Lessons from load balancers and multicast

In general I dislike operating load balancers and IP multicast: I’m a network engineer. Load balancers and IP multicast are very complicated, have a large amount of state, and they are hard to understand and debug. They lead to a lot of operational issues and outages. They have directly lead to a lot of pages in my life and a lot of lost sleep. They are hard to capacity plan, fail in un-intuitive ways, etc. People underestimate how hard it is to operate load balancers no matter if they are appliances or software. Don’t you just turn on multicast and it works?

I could go on.

In my ideal datacenter network, I just want to deal with unicast IPv4, OSPF, and BGP. It’s hard enough just getting those basics running. I want a simple, uncomplex network. Components that add more state into the network make the network fragile, they make the whole system less stable. They’ve lead to an alarming amount of outages in my experience. I don’t think any other technologies or protocols have caused as much trouble as LBs and multicast in the datacenter networks that I’ve had responsibility.

But they’ve been very important for my career because I’ve learned a lot from operating them. In operating LBs and multicast, I had to directly connect with many different teams and software engineers at Amazon and from those experience I really learned a lot that is applicable to networks. I’m going to bring you on some of my journey through operating load balancers and multicast and what that led me to. There is a lot to learn from applications in the datacenter to help you think about how to be a better network engineer.

What’s so hard about that? – Load Balancing

Load balancers are crucial for applications, and somebody has operate them. They provide important functions such as abstracting services apart from each other, doing load balancing, and health checking. Multicast on the other hand, nope. Too hard. Not worth the effort. For a long time I thought it was cool technology that just needed to be worked out, but I haven’t thought that since 2005. We thought we could uniquely solve interesting problems with multicast, but the solutions were much worse than the problem.

We spent a lot of time with load balancer vendors. We ran into scaling issues, feature issues, and we needed help with managing and operating what became a significantly large number of LBs. We thought 10 pairs of load balancers was a lot, then 100 pairs, etc. That is not a lot compared to what Amazon has now. It took a long time to figure out a good pattern, and then build software to manage that. One of the hard parts about load balancers when you have hundreds, then thousands, then 10s of thousands of services that need load balancing is that all those applications change a lot and the teams that manage those need to make changes to their load balancing a lot. Provisioning and change management need sophisticated software to because they require precision and are error prone.
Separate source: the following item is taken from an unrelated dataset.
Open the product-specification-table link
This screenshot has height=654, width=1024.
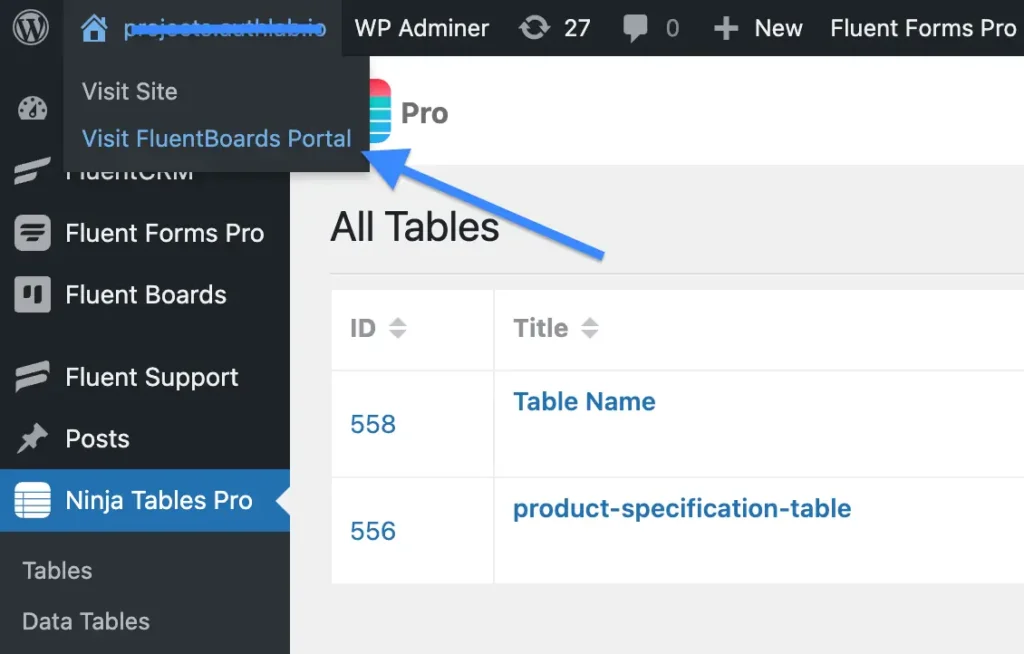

We once had a bug with our load balancer in which some of the time on the heaviest VIPs we would get small amounts of connection drops that would effect their 99.9th percentile latency. 99.9th percentile is probably the most important metric to Amazon: it gives an understanding of your outlier performance, but isn’t too biased by a few bad interactions. We couldn’t get the Vendor’s software team to take the issue seriously. Finally our sales engineer got me device code. In the middle of the night I woke up and realized what was wrong. And then figured out a solution. We already didn’t trust those LBs, but that was the last straw for me.

All of these systems have bugs, especially when you are talking about systems with as much code, complexity, and state as load balancers. But not all vendors will work with you to help you understand and build the best overall systems, and this is often the actual differentiator for me in which vendor to use. At Amazon we had many different hardware load balancer vendors and we talked to even more companies. Some had special hardware, such as NPU or ASICs, and some were on CPU. In my experience, invariably, the CPU ones were much much better. It’s not because of features or throughput but because of debuggability and familiarity of their engineers. This experience is a major reason why I never want things like stateless load balancing in networking switches. Also, it gives you worse actual load balancing, but that’s a different topic.

A critical lesson I learned is that running out of capacity is the worst thing you can do in networking, whether it’s load balancer capacity, or any other capacity. There are more resources that limit capacity than you might realize at first. Your job as an engineer is to find what those are. We used least connections load balancing, and one of our load balancers looked linearly through the servers to find which had the least connections. We thought that we had n*10s of thousands of connections per second, but that was drastically reduced because the highest throughput service had hundreds of servers in it. We didn’t know to test for that, and we had a set of huge outages. The way out of that was testing to destruction and a home-grown metric we made up based on multiple things that we could measure.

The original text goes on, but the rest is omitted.